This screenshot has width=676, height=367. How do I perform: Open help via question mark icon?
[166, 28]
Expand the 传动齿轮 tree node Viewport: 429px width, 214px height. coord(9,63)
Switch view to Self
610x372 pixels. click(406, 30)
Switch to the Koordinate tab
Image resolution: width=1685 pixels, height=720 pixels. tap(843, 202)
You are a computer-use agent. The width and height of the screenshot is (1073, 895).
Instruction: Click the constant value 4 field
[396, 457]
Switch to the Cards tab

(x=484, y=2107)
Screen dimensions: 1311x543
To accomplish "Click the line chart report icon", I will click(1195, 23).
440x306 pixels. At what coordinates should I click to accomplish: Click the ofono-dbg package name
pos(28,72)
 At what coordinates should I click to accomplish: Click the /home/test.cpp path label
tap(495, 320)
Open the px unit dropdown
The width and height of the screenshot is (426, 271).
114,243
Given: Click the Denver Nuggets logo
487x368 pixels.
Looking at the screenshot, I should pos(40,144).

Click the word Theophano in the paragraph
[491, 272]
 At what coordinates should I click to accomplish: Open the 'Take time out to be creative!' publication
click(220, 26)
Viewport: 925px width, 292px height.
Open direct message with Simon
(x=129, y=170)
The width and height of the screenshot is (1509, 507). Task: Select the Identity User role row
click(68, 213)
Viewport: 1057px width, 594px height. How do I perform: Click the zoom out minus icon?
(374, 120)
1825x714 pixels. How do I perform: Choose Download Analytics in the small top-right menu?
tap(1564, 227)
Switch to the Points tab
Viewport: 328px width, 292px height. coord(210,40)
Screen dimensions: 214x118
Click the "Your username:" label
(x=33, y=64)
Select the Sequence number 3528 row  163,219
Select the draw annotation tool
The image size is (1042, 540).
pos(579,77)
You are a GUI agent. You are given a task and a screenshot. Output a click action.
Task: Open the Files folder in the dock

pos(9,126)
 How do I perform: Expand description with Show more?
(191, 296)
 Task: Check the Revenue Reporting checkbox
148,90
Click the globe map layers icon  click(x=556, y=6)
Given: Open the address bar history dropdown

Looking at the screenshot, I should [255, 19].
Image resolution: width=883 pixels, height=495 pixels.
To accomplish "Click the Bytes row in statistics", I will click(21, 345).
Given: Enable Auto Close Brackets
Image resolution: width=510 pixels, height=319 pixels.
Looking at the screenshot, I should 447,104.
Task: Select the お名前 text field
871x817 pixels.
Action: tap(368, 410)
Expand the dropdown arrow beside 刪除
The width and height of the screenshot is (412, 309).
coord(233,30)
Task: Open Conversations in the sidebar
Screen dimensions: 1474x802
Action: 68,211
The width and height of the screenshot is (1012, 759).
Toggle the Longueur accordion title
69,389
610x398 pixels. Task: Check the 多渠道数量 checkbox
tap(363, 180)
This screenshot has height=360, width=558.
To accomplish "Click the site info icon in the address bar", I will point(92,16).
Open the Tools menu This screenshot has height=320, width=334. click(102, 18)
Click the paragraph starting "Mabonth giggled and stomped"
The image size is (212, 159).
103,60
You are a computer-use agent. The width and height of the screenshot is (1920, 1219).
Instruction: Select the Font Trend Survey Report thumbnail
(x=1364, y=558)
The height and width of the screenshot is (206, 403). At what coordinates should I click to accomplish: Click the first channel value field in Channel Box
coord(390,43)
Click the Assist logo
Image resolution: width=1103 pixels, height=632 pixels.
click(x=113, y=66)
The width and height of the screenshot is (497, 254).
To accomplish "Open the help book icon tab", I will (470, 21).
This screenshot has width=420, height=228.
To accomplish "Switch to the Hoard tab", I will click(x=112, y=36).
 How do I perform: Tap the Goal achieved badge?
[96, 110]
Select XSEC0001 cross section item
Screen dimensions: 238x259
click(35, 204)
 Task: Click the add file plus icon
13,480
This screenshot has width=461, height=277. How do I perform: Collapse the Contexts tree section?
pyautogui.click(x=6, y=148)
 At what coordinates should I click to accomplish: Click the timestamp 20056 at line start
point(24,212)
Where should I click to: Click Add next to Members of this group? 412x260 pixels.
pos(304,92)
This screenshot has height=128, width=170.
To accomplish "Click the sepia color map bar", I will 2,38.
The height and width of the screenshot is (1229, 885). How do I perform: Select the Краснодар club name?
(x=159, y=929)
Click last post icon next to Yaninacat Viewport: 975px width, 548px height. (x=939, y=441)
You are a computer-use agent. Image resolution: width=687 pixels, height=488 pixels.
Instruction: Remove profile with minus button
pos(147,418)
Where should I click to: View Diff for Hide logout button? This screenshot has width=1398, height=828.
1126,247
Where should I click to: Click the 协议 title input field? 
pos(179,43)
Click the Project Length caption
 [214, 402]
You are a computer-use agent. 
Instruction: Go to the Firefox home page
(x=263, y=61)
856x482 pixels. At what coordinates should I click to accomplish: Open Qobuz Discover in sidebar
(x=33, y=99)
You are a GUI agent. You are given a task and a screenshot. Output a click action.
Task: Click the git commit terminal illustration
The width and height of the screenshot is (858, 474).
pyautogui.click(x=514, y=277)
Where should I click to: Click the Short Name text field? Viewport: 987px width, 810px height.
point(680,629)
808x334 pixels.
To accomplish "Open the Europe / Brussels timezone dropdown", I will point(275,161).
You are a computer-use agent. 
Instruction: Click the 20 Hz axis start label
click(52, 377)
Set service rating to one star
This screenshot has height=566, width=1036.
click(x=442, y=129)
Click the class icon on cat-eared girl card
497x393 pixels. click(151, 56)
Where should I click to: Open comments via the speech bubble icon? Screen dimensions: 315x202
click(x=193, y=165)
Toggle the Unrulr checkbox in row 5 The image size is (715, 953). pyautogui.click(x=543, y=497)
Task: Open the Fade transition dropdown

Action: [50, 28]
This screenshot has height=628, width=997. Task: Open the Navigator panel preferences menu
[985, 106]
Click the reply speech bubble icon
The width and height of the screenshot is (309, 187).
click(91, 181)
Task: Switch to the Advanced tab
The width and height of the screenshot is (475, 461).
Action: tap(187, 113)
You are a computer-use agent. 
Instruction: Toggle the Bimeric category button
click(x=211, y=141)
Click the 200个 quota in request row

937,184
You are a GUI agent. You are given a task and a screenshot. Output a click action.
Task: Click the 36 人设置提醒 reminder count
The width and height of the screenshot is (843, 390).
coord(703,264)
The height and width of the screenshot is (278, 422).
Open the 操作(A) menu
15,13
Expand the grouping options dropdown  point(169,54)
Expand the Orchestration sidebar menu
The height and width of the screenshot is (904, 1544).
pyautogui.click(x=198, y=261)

● ● ● ● ● ● ●

Request
Identify every line in the material above that contains the word "checkbox", with case counting, and copy each such line in full.

Task result
 Task: Check the Revenue Reporting checkbox
610x398 pixels. Task: Check the 多渠道数量 checkbox
Toggle the Unrulr checkbox in row 5 The image size is (715, 953). pyautogui.click(x=543, y=497)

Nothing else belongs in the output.